Pouring Lead Melting Wax is a critical introspection that seeks to approach the consoling effects of apocalyptic narratives through the reflection of melting. Melting and rigidity are not to be understood merely as poles between which this essay moves thematically, but rather as its own mode of movement:  When the wings of Walter Benjamin's Angel of History are clotted with black oil, when he can't break out of doomscrolling, when Icarus and Daedalus fly in sweeping sinuosities over the debris and the wax begins to melt, when YouTube videos of glacial collapses and volcanic eruptions trigger a maelstrom and paralyze those staring at them, when Day X, the X at the top right of the video window, external hard drives, and The Exform (2016) of Nicolas Bourriaud intersect; when Anne Boyer's Clickbait Thanatos (2017) crosses paths with Althusser's theory of the teleological structure of every genesis.

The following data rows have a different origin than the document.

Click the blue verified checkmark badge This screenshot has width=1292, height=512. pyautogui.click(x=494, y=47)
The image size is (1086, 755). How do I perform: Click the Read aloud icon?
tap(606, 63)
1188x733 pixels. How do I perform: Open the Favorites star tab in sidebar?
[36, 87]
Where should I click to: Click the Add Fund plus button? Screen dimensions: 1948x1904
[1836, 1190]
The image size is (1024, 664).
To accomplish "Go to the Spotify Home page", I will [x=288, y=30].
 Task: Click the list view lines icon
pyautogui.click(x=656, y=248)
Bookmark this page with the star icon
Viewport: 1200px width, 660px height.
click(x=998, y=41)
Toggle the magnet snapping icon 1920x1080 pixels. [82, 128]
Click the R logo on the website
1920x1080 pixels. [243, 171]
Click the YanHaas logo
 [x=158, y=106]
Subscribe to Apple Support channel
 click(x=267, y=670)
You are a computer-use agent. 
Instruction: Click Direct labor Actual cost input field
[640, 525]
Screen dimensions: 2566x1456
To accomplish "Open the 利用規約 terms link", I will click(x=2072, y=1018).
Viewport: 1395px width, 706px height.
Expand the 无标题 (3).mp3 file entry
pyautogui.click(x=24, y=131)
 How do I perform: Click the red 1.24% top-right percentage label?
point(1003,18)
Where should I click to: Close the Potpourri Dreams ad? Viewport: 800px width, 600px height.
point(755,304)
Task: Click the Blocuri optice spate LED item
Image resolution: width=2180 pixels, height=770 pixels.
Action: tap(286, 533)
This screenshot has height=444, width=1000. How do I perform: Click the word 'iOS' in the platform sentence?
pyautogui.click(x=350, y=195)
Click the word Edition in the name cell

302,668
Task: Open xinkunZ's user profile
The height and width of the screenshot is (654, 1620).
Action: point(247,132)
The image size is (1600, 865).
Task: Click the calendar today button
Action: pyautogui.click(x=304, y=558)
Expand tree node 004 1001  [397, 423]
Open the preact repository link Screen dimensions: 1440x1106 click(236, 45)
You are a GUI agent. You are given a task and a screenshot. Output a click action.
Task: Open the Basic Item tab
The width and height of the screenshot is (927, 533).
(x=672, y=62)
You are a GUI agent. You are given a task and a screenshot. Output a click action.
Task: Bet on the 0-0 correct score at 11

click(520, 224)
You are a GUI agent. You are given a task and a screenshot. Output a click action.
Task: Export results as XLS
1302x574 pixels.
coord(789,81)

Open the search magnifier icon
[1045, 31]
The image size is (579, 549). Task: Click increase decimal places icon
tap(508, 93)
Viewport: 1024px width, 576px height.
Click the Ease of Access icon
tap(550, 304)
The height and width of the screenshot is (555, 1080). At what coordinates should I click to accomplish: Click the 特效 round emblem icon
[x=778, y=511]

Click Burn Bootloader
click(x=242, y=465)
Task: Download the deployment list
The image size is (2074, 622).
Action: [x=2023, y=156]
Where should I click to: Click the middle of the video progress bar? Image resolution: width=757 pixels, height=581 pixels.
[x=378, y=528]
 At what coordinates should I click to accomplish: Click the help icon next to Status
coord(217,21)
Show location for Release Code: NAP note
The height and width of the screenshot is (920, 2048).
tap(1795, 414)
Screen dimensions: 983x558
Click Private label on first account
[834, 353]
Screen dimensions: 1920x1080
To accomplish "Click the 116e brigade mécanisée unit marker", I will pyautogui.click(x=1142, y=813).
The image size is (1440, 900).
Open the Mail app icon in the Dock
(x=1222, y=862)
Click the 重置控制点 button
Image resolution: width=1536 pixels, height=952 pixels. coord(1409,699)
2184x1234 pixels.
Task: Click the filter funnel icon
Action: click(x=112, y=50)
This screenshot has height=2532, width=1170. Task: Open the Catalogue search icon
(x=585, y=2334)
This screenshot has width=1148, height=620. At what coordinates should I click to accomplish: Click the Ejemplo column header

The essay seeks to wrest from its analysis the causal concatenation of temporality, temperature, and form a self-emptying narrative that remains pliable and mobile even as glaciers and the Svalbard seed archive melt, as magma leaks and hardens, as history proves eruptive, porous, and incomplete, and yet the future seems so determined, when the archive above and the future ahead seem to loom like dark clouds, when people choose to be frozen in death, longing for the eternal or for the end, and let themselves slide in morbid solemnity into the infinity pool of the apocalypse, and from there admire the dazzling aesthetics of the sunset.